Enos Thompson Throop (21 August 1784-1 November 1874) was a member of the US House of Representatives (DR-NY 20) from 4 March 1815 to 4 June 1816 (interrupting Daniel Avery and Oliver C. Comstock's terms) and Governor of New York from 12 March 1829 to 31 December 1832 (succeeding Martin Van Buren and preceding William L. Marcy).
Biography[]
Enos Thompson Throop was born in Johnstown, New York in 1784, and he studied law alongside Martin Van Buren in Albany. In 1811, he became Cayuga County Clerk, and he went on to serve in the US House of Representatives from 1815 until 1816, when he resigned after being defeated for re-election. He served as Judge of the Seventh Circuit from 1823 to 1828, when he served as Van Buren's Lieutenant Governor in New York.
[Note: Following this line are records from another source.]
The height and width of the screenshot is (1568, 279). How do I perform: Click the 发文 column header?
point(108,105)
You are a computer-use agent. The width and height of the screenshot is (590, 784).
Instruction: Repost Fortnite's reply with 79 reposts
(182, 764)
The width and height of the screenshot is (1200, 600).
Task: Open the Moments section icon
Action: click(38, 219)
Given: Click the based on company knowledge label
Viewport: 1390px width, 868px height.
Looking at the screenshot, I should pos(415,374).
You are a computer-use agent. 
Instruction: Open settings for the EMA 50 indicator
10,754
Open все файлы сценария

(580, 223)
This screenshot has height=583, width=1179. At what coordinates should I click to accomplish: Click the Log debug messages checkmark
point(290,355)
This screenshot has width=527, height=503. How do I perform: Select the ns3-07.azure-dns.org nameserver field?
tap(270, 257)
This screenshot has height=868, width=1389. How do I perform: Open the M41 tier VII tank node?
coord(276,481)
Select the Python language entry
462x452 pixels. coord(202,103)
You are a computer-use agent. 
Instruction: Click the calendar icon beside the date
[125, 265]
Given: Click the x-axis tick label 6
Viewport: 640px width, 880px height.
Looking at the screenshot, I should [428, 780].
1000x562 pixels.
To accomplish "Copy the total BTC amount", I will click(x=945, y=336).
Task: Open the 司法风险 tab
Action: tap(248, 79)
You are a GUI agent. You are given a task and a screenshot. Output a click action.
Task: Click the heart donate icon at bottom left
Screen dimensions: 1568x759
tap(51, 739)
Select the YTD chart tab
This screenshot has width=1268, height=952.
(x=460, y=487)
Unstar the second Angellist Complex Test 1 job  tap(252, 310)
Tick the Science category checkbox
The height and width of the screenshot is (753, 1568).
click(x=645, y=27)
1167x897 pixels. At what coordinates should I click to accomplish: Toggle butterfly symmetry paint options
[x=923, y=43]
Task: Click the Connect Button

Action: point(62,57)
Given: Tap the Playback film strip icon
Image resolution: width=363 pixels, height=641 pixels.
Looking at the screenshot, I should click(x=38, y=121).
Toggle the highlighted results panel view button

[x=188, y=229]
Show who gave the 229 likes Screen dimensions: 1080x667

When Van Buren became Vice President in 1829, Throop became Governor, but his opposition to the Chenango Canal led to his unpopularity and his decision to not run for re-election in 1832. From 1833 to 1838, he served as naval officer at the Port of New York, and he served as charge d'affaires to the Two Sicilies from 1838 to 1842. In 1847, he purchased farmland in Kalamazoo, Michigan, but he returned to New York ten years later and settled in Auburn. He died there in 1874 at the age of 90.